Beda menciona vários escritos didáticos na lista que ele nos deixou de seus trabalhos. A maioria deles ainda está preservada e não há razão para duvidar de sua autenticidade. Seus tratados de gramática “De arte metricâ” ​​e “De orthographi” foram adequadamente editados nos tempos modernos por Keil em seu “Grammatici Latini” (Leipzig, 1863). No entanto, as maiores obras “De natura rerum“, “De temporibus“, “De temporium ratione“, sobre ciência, como foi entendida na época, e especialmente sobre cronologia, chegaram até nós apenas pelos textos insatisfatórios dos editores mais antigos e Giles. Além da vida métrica de S. Cuthbert e alguns versos incorporados na “História Eclesiástica”, não possuímos muita poesia que possa ser atribuída com alguma certeza a Beda, mas como outros estudiosos de seu tempo, ele certamente escreveu uma boa quantidade de versos. Ele mesmo menciona seu “livro de hinos” composto de diferentes métricas ou ritmos. Assim, Alcuíno fala dele: Plurima versic cecinit quoque carmina plectro. É possível que o mais curto de seus dois calendários métricos impressos entre suas obras seja genuíno. O penitencial atribuído a Beda, embora aceito como genuíno por Haddan, Stubbs e Wasserschleben, provavelmente não é dele (Plummer, I, 157).

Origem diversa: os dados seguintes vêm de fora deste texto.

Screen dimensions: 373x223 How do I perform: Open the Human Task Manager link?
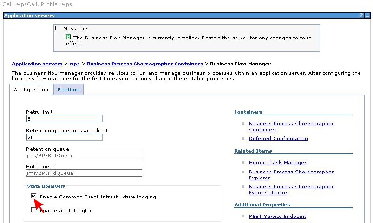click(x=277, y=162)
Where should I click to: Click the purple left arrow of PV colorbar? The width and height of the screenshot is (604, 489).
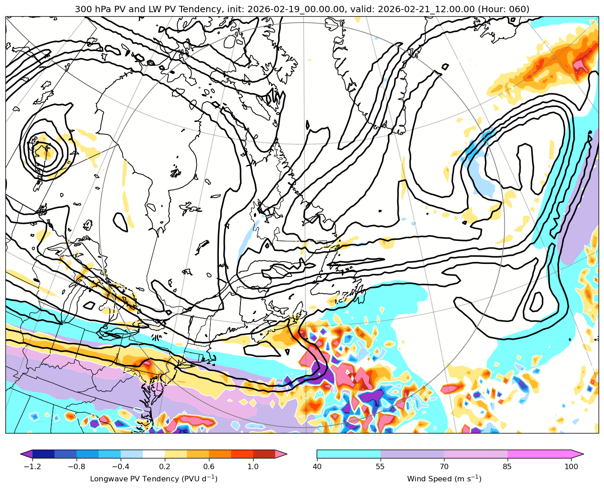click(26, 454)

O Venerável Beda é a mais antiga testemunha da tradição puramente gregoriana da Inglaterra. Suas obras “Musica theoretica” ​​e “De arte metricâ” (Migne, XC) são consideradas especialmente valiosas pelos estudiosos que hoje se dedicam ao estudo da forma primitiva do canto.


Fonte: Thurston, Herbert. “The Venerable Bede.” The Catholic Encyclopedia. Vol. 2. New York: Robert Appleton Company, 1907. 26 May 2019 <http://www.newadvent.org/cathen/02384a.htm>.

Traduzido por Leonardo Brum a partir da versão espanhola disponível em <https://ec.aciprensa.com/wiki/El_Venerable_Beda>

[Segue abaixo oração ao santo, por ocasião de sua festa, a 27 de maio, extraída do Missale Romanum, ed. Vozes, 1943]

OREMOS

Ó Deus, que esclareceis a vossa Igreja pela ciência do bem-aventurado Beda, vosso Confessor e Doutor, fazei na vossa bondade, que os vossos servos sejam incessantemente esclarecidos por sua sabedoria, e socorridos por seus merecimentos. Por Nosso Senhor Jesus Cristo.
OREMUS

Deus, qui Ecclésiam tuam beáti Bedæ Confessóris tui atque Dctóries eruditióne cleríficas: concéde propítius fámulis tuis; ejus semper illustrári sapiéntia et méritis adjuvári. Per Dóminum Nostrum Jesum Christum.